===== ESTRATTO DEL TESTO

La forma può essere scritta o orale. Preferibile la forma scritta, soprattutto ai fini di un probabile contenzioso. Non deve però trattarsi di un modulo pre-stampato, precompilato, con modelli e parole incomprensibili.
Il prestare il consenso informato non è apporre una firma. Vi deve essere la cultura dell’ascolto. Non un disbrigo burocratico ma l’occasione per stringere un patto con una controparte sofferente.
Il fine cui tende il consenso informato è quello della stipula dell’alleanza terapeutica. L’obiettivo è che il soggetto/paziente debba esprimere una consapevole adesione al trattamento sanitario, per permettergli la salvaguardia dell’autodeterminazione, della libertà e della dignità e il rispetto dell’articolo 32 della Costituzione.
Preservare, pur nella fragilità e nella malattia, lo spazio di controllo della propria identità.
Il paziente oggi non è più un soggetto passivo, si serve appunto di internet per cercare informazioni e per rispondere forse ad una sensazione di solitudine che prova di fronte al medico, (quale signore della terapia); è un paziente più esigente e con la richiesta di affrontare la propria salute in modo più consapevole.
Sempre all’articolo 1, ultima parte del comma 3), viene prevista la possibilità che il paziente possa rifiutare di essere informato, e, in sua vece, indicare un familiare o un fiduciario.
Altro punto estremamente rilevante è l’aver considerato come trattamenti sanitari anche l’idratazione e la nutrizione artificiale: consistono nella somministrazione, su prescrizione medica, di nutrienti mediante dispositivi medici, con ciò sciogliendo il nodo gordiano che da tempo aveva costituito terreno di scontro. L’uomo deve poter sempre essere autore di una scelta.
Ancora il comma 6) dell’articolo 1, recita che il paziente non può esigere trattamenti sanitari contrari a norme di legge (il riferimento è al divieto di eutanasia attiva e al suicidio assistito, alla deontologia professionale o alle buone pratiche clinico-assisstenziali. Cosa il legislatore volesse intendere con questa ultima indicazione non è chiaro. L’incertezza interpretativa inevitabile potrebbe essere una sorta di “uscita di sicurezza” per i medici.

==========
===== RACCOLTA DI DATI

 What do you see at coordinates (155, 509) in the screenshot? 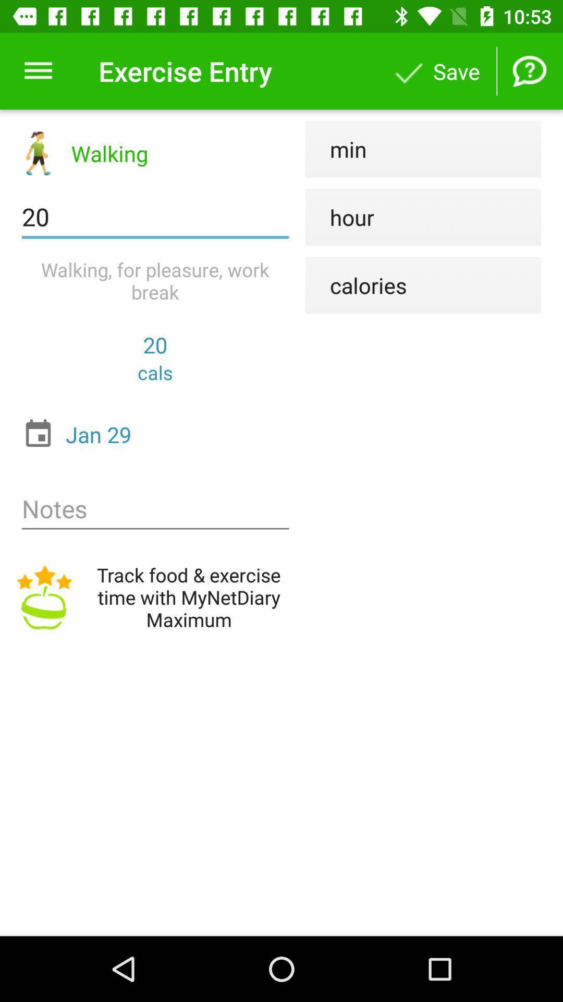
I see `icon above track food exercise item` at bounding box center [155, 509].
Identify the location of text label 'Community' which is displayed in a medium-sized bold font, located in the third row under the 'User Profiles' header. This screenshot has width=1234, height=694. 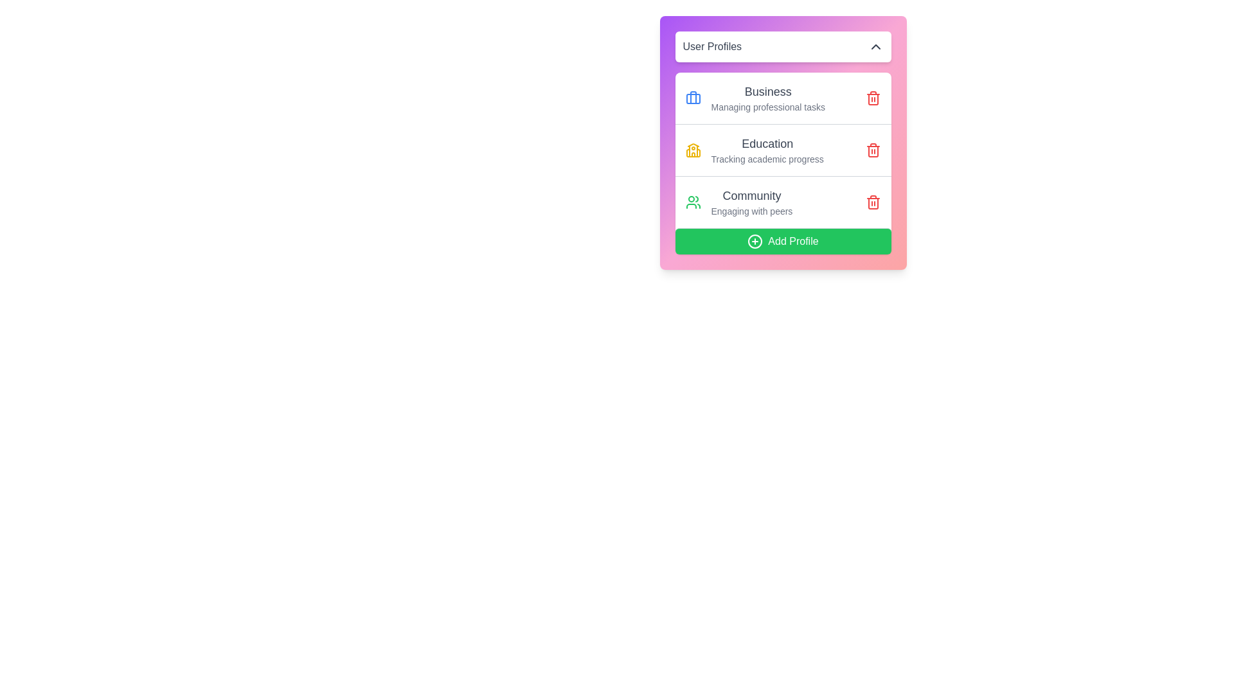
(751, 195).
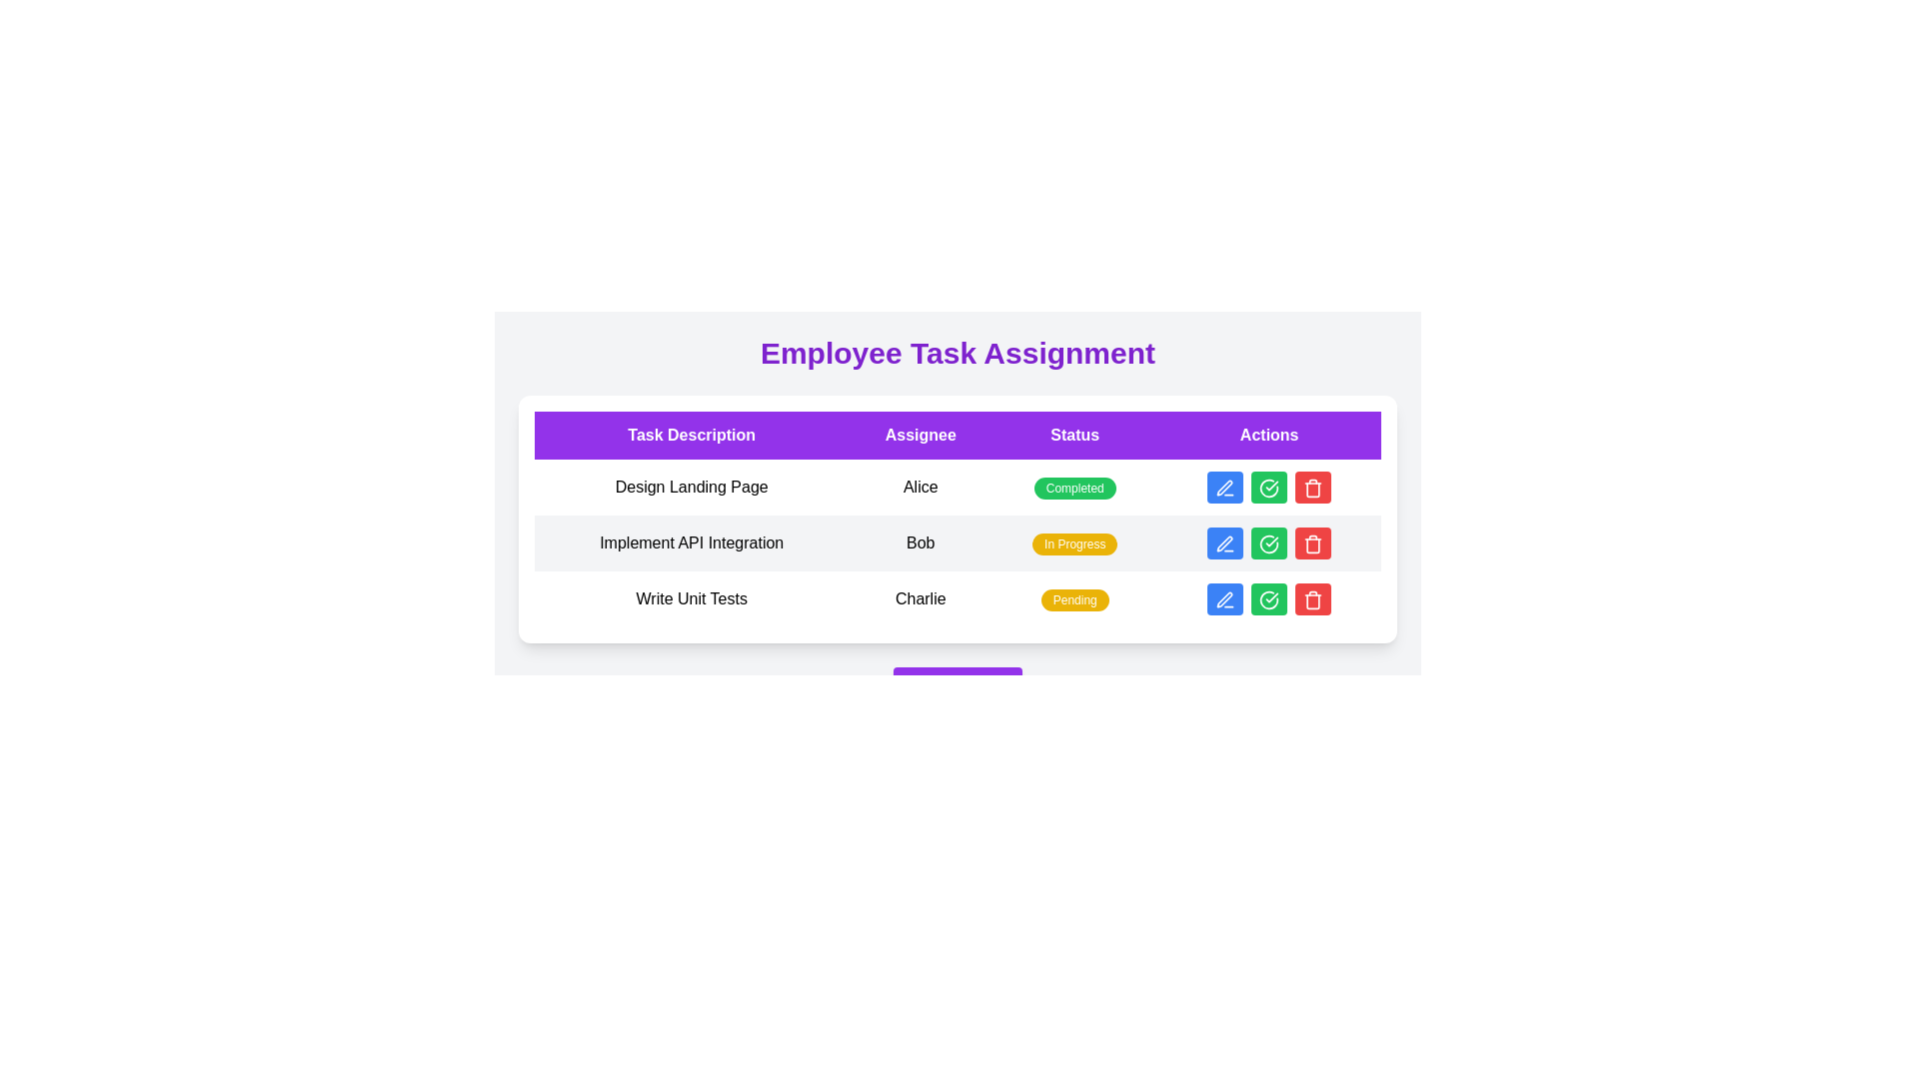 The height and width of the screenshot is (1079, 1919). Describe the element at coordinates (957, 488) in the screenshot. I see `the first row of the task assignment table which contains the task 'Design Landing Page', assigned to 'Alice', with a status of 'Completed' for additional details` at that location.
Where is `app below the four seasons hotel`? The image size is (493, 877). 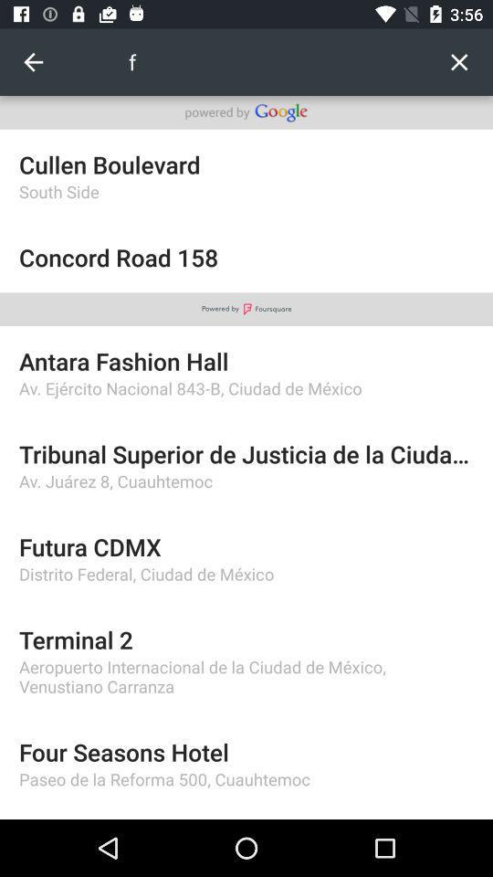
app below the four seasons hotel is located at coordinates (247, 778).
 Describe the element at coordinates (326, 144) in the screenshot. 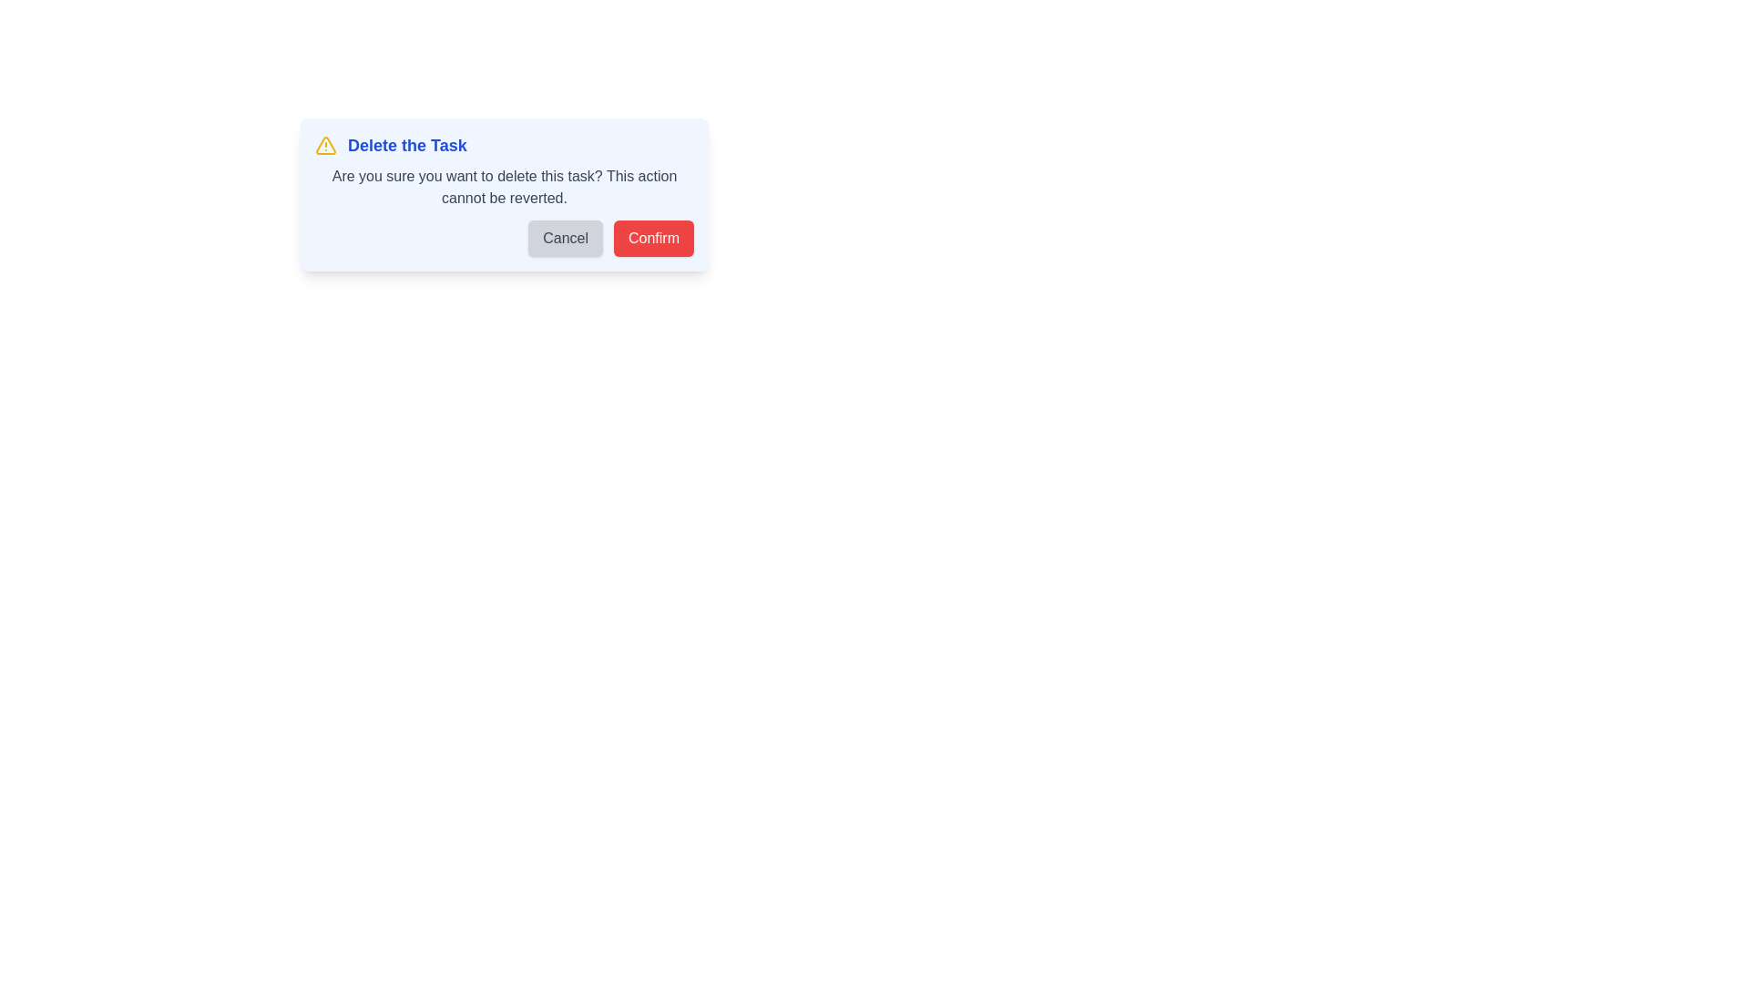

I see `the triangular yellow warning icon with a hollow center located in the left section of the 'Delete the Task' modal dialogue box` at that location.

==========

### [COMPITO DA SVOLGERE 1]
Ricopia dal testo sul consenso informato il passo che va da "Il fine cui" fino a "modo più consapevole." compreso.
### [COMPITO DA SVOLGERE 2]
Per favore, prosegui il testo sul consenso informato, riprendendo subito dopo la sua ultima frase.

### [SOLUZIONE DELL'ESERCIZIO 1]
Il fine cui tende il consenso informato è quello della stipula dell’alleanza terapeutica. L’obiettivo è che il soggetto/paziente debba esprimere una consapevole adesione al trattamento sanitario, per permettergli la salvaguardia dell’autodeterminazione, della libertà e della dignità e il rispetto dell’articolo 32 della Costituzione.
Preservare, pur nella fragilità e nella malattia, lo spazio di controllo della propria identità.
Il paziente oggi non è più un soggetto passivo, si serve appunto di internet per cercare informazioni e per rispondere forse ad una sensazione di solitudine che prova di fronte al medico, (quale signore della terapia); è un paziente più esigente e con la richiesta di affrontare la propria salute in modo più consapevole.

### [SOLUZIONE DELL'ESERCIZIO 2]
Sempre con riferimento al medico, c’è da segnalare un vuoto normativo con riferimento alla non previsione per il medico di fare obiezione di coscienza. Non è ipotizzabile un richiamo all’articolo 22 del codice deontologico, in quanto trattasi di disposizione settoriale, fonte secondaria, rispetto alla legge, fonte primaria e dunque non in grado di derogarla.
L’articolo 2) si occupa di fine vita, terapia del dolore e cure palliative. Non vi deve essere accanimento terapeutico. La legge dunque garantisce che le fasi terminali della malattia e della vita possano essere vissute dal malato e dai suoi familiari in modo dignitoso e senza inutili sofferenze, garantendo che il tempo della morte arrivi dignitosamente.
Così è successo ad una giovane donna ammalata di SLA, che, dopo ben quattro richieste di fermare la ventilazione meccanica per tenerla in vita, ha potuto, in attuazione dei principi previsti dalla legge 219/2017, e in attuazione del suo desiderio, chiedere ai medici di staccare la macchina e si è spenta il 5 febbraio u.s., a soli cinque giorni dall’entrata in vigore della legge.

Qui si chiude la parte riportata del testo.